> _PROBLEMS_:
• A. In the commentary on Lord Butler's report, who is named as head of the Joint Intelligence Committee and soon-to-be head of MI6?
• B. Summarize the commentary on Lord Butler's report in two sentences.
• C. Go on with the commentary on Lord Butler's report, starting after its final sentence.

> _DOCUMENT SECTION_:
## Begin
The venerable Lord Butler has dangled Tony Blair over the precipice but declined to let him drop. Beneath the soft Whitehall language, his report contains some of the most coruscating criticism imaginable of political leadership. It confirms what almost all those intimately involved in the Iraq affair have long been saying - it is not questions of good faith that matter, it is competence. In the use of intelligence, in diplomacy and in the absence of sang-froid that is required to take the most serious decision, to go to war, this prime minister has been found wanting.
Butler went out of his way to avoid apportioning blame. However, his rigorous endorsement of John Scarlett, the head of the Joint Intelligence Committee (JIC) and soon-to-be head of MI6, stands out from his failure similarly to support the political operators who, in his words, "put a strain" on the spooks to deliver what they needed to justify a war to which they had long before committed themselves.
## End
> _LISTING_:
## Begin
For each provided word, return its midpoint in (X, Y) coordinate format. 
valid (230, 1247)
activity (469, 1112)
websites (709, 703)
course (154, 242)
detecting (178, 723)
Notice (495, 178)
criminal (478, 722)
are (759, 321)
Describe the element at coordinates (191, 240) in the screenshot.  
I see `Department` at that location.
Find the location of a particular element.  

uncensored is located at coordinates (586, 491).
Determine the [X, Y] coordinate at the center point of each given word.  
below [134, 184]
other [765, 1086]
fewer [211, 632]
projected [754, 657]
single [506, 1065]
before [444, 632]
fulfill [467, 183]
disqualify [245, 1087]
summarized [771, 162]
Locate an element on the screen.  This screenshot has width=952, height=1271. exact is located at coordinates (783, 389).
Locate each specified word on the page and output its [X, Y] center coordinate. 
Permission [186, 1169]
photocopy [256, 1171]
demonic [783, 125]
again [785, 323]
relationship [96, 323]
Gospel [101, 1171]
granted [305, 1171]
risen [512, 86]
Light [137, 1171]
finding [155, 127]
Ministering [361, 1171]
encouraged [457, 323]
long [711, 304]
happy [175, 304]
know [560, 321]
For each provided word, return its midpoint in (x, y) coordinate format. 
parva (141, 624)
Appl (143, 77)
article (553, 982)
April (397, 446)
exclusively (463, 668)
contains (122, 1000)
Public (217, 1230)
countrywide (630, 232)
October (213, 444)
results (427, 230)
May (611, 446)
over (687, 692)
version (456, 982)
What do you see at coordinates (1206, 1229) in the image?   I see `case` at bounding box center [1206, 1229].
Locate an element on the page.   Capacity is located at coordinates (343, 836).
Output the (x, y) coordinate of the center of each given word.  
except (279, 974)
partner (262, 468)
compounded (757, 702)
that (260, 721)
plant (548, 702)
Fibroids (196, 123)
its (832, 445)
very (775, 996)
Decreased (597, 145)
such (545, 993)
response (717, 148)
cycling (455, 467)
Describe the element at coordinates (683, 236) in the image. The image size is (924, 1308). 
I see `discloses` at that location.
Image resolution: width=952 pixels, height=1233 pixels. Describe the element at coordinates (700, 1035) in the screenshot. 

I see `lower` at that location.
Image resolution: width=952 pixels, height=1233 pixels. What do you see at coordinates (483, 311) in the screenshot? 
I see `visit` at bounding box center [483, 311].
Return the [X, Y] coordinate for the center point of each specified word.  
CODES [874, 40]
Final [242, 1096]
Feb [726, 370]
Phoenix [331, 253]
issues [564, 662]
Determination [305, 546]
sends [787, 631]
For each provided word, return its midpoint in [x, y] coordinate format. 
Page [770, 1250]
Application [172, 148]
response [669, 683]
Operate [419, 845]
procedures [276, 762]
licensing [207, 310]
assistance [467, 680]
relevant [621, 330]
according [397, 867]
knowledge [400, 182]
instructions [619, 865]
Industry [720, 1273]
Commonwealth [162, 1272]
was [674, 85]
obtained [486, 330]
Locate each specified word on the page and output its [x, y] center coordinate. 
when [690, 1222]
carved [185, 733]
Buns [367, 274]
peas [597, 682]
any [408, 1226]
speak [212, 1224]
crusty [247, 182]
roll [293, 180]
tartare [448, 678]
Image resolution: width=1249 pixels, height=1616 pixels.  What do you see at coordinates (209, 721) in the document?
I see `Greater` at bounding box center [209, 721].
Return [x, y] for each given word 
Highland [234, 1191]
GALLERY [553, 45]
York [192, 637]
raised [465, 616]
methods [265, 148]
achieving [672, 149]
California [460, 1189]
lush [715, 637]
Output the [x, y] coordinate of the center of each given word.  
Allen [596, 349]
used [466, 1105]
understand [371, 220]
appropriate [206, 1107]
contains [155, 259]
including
## End
> _RESPONSES TO THE EXERCISE_:
• A. John Scarlett.

• B. Lord Butler's report, though softly worded, sharply criticizes Tony Blair's leadership on Iraq, finding him wanting in competence rather than good faith in his use of intelligence, his diplomacy, and his decision to go to war. While Butler avoided assigning blame, he strongly endorsed JIC head John Scarlett but gave no such support to the political operators who "put a strain" on the intelligence services to justify a war they had long been committed to.

• C.
Butler talked of "collective" responsibility, but he acknowledged that the Prime Minister was head of that collective. His list of criticisms is long: in translating the very patchy intelligence into the September 2002 dossier, "the limitations of the intelligence underlying the JIC's judgements were not made sufficiently clear", Butler said, concluding this to be a "serious weakness". He added that "more weight was placed on the intelligence than it could bear". The language in the document "went to (although not beyond) the outer limits of the intelligence available". He specifically blamed Blair for telling the Commons when presenting the dossier that the picture painted by the intelligence services was "extensive, detailed and authoritative". It was anything but.
So much for that one particular dossier. In some ways Blair is right that too much attention has been paid to it. Some of the anger comes from those journalists and news organisations that allowed themselves to be sucked in by the hyperbole of the dossier at the time. The same applies to the notorious 45-minute claim that this latest inquiry - the fourth on Iraq - has confirmed to be utterly spurious from start to finish. Butler noted that the number of primary human intelligence sources was "few" and that, as a result, "intelligence reports were mainly 'inferential' ". Britain, as I disclosed in my book, had virtually nobody to rely on inside Iraq since three agents were outed by Saddam Hussein's regime in 1979 and killed.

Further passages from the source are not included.